La scène se répète dans tous les hôpitaux, dès qu’une porte ouvre sur la cour ou sur la rue. Là s’organisent des fumoirs de plein air. Ce sont d’étranges salons fréquentés par une population sans complexe où coexistent les soignants de blanc vêtus, des patients en chemise d’hôpital et des personnes en tenue civile. Ce spectacle est interpellant dans un hôpital sans tabac ! Là où l’on soigne, paradoxalement, la maladie de l’addiction tabagique fait son lit.

Il n’est pas rare de voir fumer une femme enceinte ou un cancéreux déjà sous perfusion. C’est qu’il faut compter avec une addiction complexe, qui piège le cerveau, s’incruste dans les habitudes et les liens sociaux. Comme me disait Nelly, grande lutteuse devant l’Éternel, contre son addiction au tabac : « mieux vaut ne jamais avoir commencé à fumer ! » Elle m’accueille dans sa chambre : « le médecin m’a interdit totalement de fumer, à cause de mon cancer des poumons. Mais c’est trop, je deviens énervée, alors je compte quatre cigarettes par jour, après les repas ».

Elle ouvre sa boite de fer blanc et lentement, avec précaution, suivant un rituel bien rodé, roule une cigarette. Elle m’explique : « ça me prend du temps, cela m’aide à patienter, je prends moins de tabac, c’est moins cher ». Puis elle décide d’aller la fumer. Sa décision paraît plus forte que sa fatigue. Lentement et sûrement, elle se met en route avec potence, pousse seringue et poches suspendues.

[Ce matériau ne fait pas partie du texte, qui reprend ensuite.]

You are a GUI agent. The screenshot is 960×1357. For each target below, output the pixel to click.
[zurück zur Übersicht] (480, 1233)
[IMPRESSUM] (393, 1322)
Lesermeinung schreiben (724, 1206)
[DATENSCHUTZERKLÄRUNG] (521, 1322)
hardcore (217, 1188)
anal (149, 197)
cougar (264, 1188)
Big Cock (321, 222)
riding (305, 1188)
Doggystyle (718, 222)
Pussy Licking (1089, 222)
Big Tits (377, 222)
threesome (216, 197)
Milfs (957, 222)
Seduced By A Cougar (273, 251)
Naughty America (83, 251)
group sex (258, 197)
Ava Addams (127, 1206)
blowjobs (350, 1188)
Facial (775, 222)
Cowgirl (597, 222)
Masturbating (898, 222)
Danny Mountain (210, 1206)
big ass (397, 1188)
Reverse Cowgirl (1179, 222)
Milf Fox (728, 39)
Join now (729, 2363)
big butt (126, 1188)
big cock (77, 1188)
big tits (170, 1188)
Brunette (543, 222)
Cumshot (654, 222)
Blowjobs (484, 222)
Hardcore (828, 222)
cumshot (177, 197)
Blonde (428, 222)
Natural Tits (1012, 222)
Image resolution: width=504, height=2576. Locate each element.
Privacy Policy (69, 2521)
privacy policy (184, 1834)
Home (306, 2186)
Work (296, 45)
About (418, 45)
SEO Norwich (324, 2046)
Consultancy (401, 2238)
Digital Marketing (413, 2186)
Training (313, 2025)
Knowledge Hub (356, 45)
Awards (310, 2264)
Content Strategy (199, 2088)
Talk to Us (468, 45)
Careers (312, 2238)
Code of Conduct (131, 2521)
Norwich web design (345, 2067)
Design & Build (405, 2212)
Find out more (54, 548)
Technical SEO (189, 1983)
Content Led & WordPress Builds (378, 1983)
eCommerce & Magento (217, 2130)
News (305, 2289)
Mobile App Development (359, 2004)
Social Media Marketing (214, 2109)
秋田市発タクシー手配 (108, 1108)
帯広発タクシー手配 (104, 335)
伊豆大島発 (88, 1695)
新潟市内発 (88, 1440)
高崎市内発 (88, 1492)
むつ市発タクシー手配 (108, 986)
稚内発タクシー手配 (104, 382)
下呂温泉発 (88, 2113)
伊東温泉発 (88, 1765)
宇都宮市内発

Arrivée au salon fumeurs, elle s’appuie au mur et avec des gestes mesurés qui donnent l’impression qu’elle maîtrise son envie, elle tire sa première bouffée. Enfin, elle savoure la récompense ! D’autres patients arrivent et tous font « salon », échangeant sur les dernières méthodes de chimio en vogue dans le service. Lutter contre la cigarette, c’est, Dieu le voulant, trouver d’autres systèmes de récompense, d’autres repères dans la journée et d’autres médiateurs sociaux.